What is needed: Return every record below exactly.

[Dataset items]
____

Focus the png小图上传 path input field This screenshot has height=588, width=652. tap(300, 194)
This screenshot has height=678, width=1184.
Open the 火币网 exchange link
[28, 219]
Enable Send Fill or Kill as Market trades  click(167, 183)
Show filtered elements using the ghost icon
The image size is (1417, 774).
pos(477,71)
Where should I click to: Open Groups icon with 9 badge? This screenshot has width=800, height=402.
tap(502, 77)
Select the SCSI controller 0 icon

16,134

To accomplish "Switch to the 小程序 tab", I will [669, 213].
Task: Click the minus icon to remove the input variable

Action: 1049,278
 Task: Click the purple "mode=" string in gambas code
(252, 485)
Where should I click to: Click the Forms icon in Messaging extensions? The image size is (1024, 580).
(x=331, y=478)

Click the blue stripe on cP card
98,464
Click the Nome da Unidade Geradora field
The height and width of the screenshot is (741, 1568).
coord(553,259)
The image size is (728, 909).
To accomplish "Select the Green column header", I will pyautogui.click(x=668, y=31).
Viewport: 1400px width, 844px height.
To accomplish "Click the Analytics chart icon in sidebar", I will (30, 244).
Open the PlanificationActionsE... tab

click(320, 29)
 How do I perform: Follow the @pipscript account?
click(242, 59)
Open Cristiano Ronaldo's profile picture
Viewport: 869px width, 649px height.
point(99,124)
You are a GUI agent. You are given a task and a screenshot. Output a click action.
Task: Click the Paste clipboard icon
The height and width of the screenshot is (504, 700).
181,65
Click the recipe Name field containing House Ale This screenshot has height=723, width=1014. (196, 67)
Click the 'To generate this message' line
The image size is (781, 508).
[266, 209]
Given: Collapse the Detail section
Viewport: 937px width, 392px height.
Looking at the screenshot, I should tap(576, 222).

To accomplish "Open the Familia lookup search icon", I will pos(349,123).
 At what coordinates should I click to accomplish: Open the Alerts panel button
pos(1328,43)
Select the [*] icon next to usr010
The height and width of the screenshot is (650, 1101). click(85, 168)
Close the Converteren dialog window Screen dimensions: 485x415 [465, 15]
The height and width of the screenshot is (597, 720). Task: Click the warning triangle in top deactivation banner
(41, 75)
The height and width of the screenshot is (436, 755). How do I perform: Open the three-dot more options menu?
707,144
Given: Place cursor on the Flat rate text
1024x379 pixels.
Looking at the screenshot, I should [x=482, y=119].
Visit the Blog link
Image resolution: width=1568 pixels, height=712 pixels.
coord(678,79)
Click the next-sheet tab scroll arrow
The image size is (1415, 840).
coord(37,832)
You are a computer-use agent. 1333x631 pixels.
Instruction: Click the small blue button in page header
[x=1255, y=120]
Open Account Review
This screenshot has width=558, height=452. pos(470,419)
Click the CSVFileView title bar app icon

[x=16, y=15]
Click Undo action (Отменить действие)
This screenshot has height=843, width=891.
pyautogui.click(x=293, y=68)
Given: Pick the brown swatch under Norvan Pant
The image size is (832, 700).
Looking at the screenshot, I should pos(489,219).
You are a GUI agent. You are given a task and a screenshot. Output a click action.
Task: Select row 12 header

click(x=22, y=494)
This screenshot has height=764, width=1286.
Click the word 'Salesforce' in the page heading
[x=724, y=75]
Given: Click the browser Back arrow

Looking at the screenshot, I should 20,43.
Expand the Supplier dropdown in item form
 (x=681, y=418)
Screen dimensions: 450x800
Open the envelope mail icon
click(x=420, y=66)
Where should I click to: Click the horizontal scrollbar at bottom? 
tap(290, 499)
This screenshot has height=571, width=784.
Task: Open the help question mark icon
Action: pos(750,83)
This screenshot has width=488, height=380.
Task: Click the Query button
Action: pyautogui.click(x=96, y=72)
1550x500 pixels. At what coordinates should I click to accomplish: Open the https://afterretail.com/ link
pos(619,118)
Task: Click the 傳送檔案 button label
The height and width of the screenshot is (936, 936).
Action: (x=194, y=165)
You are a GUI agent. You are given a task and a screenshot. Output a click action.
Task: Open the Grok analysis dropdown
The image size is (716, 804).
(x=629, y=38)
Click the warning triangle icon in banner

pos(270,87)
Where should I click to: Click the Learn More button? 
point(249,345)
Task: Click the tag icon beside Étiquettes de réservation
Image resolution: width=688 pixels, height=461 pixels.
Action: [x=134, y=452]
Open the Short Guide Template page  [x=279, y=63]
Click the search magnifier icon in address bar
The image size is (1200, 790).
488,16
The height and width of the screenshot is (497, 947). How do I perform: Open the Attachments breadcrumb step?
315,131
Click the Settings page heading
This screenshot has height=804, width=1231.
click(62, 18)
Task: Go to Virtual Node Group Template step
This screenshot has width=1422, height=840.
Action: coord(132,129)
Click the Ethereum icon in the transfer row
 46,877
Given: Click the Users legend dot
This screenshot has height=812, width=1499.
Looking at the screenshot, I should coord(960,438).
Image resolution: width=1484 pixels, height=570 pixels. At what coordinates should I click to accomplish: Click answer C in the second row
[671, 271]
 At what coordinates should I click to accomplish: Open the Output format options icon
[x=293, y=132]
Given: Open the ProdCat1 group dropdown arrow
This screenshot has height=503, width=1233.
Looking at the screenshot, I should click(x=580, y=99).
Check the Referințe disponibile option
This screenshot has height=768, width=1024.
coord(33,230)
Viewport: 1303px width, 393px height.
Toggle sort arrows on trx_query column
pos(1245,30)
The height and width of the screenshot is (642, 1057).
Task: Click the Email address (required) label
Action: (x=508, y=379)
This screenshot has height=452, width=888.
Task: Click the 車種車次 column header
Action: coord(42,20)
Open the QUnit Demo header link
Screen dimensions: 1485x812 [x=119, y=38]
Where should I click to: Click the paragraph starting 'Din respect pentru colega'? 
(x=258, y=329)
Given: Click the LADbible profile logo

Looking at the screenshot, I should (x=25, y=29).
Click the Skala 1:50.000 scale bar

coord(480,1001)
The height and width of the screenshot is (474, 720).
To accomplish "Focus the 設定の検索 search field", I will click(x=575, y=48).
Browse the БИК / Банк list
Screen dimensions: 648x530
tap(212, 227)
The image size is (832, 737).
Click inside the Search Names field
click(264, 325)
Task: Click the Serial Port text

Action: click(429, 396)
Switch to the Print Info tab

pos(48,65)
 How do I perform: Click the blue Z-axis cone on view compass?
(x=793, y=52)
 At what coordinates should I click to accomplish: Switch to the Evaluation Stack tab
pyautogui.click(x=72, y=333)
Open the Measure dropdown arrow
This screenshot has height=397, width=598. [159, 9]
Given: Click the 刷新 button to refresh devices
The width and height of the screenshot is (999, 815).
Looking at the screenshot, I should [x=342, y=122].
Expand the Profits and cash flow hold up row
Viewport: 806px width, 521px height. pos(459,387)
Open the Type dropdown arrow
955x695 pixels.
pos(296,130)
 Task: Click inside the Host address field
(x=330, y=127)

____

Answer area:
Focus the png小图上传 path input field This screenshot has height=588, width=652. tap(300, 194)
This screenshot has height=678, width=1184.
Open the 火币网 exchange link
[28, 219]
Enable Send Fill or Kill as Market trades  click(167, 183)
Show filtered elements using the ghost icon
The image size is (1417, 774).
pos(477,71)
Where should I click to: Open Groups icon with 9 badge? This screenshot has width=800, height=402.
tap(502, 77)
Select the SCSI controller 0 icon

16,134

To accomplish "Switch to the 小程序 tab", I will [669, 213].
Task: Click the minus icon to remove the input variable

Action: 1049,278
 Task: Click the purple "mode=" string in gambas code
(252, 485)
Where should I click to: Click the Forms icon in Messaging extensions? The image size is (1024, 580).
(x=331, y=478)

Click the blue stripe on cP card
98,464
Click the Nome da Unidade Geradora field
The height and width of the screenshot is (741, 1568).
coord(553,259)
The image size is (728, 909).
To accomplish "Select the Green column header", I will pyautogui.click(x=668, y=31).
Viewport: 1400px width, 844px height.
To accomplish "Click the Analytics chart icon in sidebar", I will (30, 244).
Open the PlanificationActionsE... tab

click(320, 29)
 How do I perform: Follow the @pipscript account?
click(242, 59)
Open Cristiano Ronaldo's profile picture
Viewport: 869px width, 649px height.
point(99,124)
You are a GUI agent. You are given a task and a screenshot. Output a click action.
Task: Click the Paste clipboard icon
The height and width of the screenshot is (504, 700).
181,65
Click the recipe Name field containing House Ale This screenshot has height=723, width=1014. (196, 67)
Click the 'To generate this message' line
The image size is (781, 508).
[266, 209]
Given: Collapse the Detail section
Viewport: 937px width, 392px height.
Looking at the screenshot, I should tap(576, 222).

To accomplish "Open the Familia lookup search icon", I will pos(349,123).
 At what coordinates should I click to accomplish: Open the Alerts panel button
pos(1328,43)
Select the [*] icon next to usr010
The height and width of the screenshot is (650, 1101). click(85, 168)
Close the Converteren dialog window Screen dimensions: 485x415 [465, 15]
The height and width of the screenshot is (597, 720). Task: Click the warning triangle in top deactivation banner
(41, 75)
The height and width of the screenshot is (436, 755). How do I perform: Open the three-dot more options menu?
707,144
Given: Place cursor on the Flat rate text
1024x379 pixels.
Looking at the screenshot, I should [x=482, y=119].
Visit the Blog link
Image resolution: width=1568 pixels, height=712 pixels.
coord(678,79)
Click the next-sheet tab scroll arrow
The image size is (1415, 840).
coord(37,832)
You are a computer-use agent. 1333x631 pixels.
Instruction: Click the small blue button in page header
[x=1255, y=120]
Open Account Review
This screenshot has width=558, height=452. pos(470,419)
Click the CSVFileView title bar app icon

[x=16, y=15]
Click Undo action (Отменить действие)
This screenshot has height=843, width=891.
pyautogui.click(x=293, y=68)
Given: Pick the brown swatch under Norvan Pant
The image size is (832, 700).
Looking at the screenshot, I should pos(489,219).
You are a GUI agent. You are given a task and a screenshot. Output a click action.
Task: Select row 12 header

click(x=22, y=494)
This screenshot has height=764, width=1286.
Click the word 'Salesforce' in the page heading
[x=724, y=75]
Given: Click the browser Back arrow

Looking at the screenshot, I should 20,43.
Expand the Supplier dropdown in item form
 (x=681, y=418)
Screen dimensions: 450x800
Open the envelope mail icon
click(x=420, y=66)
Where should I click to: Click the horizontal scrollbar at bottom? 
tap(290, 499)
This screenshot has height=571, width=784.
Task: Open the help question mark icon
Action: pos(750,83)
This screenshot has width=488, height=380.
Task: Click the Query button
Action: pyautogui.click(x=96, y=72)
1550x500 pixels. At what coordinates should I click to accomplish: Open the https://afterretail.com/ link
pos(619,118)
Task: Click the 傳送檔案 button label
The height and width of the screenshot is (936, 936).
Action: (x=194, y=165)
You are a GUI agent. You are given a task and a screenshot. Output a click action.
Task: Open the Grok analysis dropdown
The image size is (716, 804).
(x=629, y=38)
Click the warning triangle icon in banner

pos(270,87)
Where should I click to: Click the Learn More button? 
point(249,345)
Task: Click the tag icon beside Étiquettes de réservation
Image resolution: width=688 pixels, height=461 pixels.
Action: [x=134, y=452]
Open the Short Guide Template page  [x=279, y=63]
Click the search magnifier icon in address bar
The image size is (1200, 790).
488,16
The height and width of the screenshot is (497, 947). How do I perform: Open the Attachments breadcrumb step?
315,131
Click the Settings page heading
This screenshot has height=804, width=1231.
click(62, 18)
Task: Go to Virtual Node Group Template step
This screenshot has width=1422, height=840.
Action: coord(132,129)
Click the Ethereum icon in the transfer row
 46,877
Given: Click the Users legend dot
This screenshot has height=812, width=1499.
Looking at the screenshot, I should coord(960,438).
Image resolution: width=1484 pixels, height=570 pixels. At what coordinates should I click to accomplish: Click answer C in the second row
[671, 271]
 At what coordinates should I click to accomplish: Open the Output format options icon
[x=293, y=132]
Given: Open the ProdCat1 group dropdown arrow
This screenshot has height=503, width=1233.
Looking at the screenshot, I should click(x=580, y=99).
Check the Referințe disponibile option
This screenshot has height=768, width=1024.
coord(33,230)
Viewport: 1303px width, 393px height.
Toggle sort arrows on trx_query column
pos(1245,30)
The height and width of the screenshot is (642, 1057).
Task: Click the Email address (required) label
Action: (x=508, y=379)
This screenshot has height=452, width=888.
Task: Click the 車種車次 column header
Action: coord(42,20)
Open the QUnit Demo header link
Screen dimensions: 1485x812 [x=119, y=38]
Where should I click to: Click the paragraph starting 'Din respect pentru colega'? 
(x=258, y=329)
Given: Click the LADbible profile logo

Looking at the screenshot, I should (x=25, y=29).
Click the Skala 1:50.000 scale bar

coord(480,1001)
The height and width of the screenshot is (474, 720).
To accomplish "Focus the 設定の検索 search field", I will click(x=575, y=48).
Browse the БИК / Банк list
Screen dimensions: 648x530
tap(212, 227)
The image size is (832, 737).
Click inside the Search Names field
click(264, 325)
Task: Click the Serial Port text

Action: click(429, 396)
Switch to the Print Info tab

pos(48,65)
 How do I perform: Click the blue Z-axis cone on view compass?
(x=793, y=52)
 At what coordinates should I click to accomplish: Switch to the Evaluation Stack tab
pyautogui.click(x=72, y=333)
Open the Measure dropdown arrow
This screenshot has height=397, width=598. [159, 9]
Given: Click the 刷新 button to refresh devices
The width and height of the screenshot is (999, 815).
Looking at the screenshot, I should [x=342, y=122].
Expand the Profits and cash flow hold up row
Viewport: 806px width, 521px height. pos(459,387)
Open the Type dropdown arrow
955x695 pixels.
pos(296,130)
 Task: Click inside the Host address field
(x=330, y=127)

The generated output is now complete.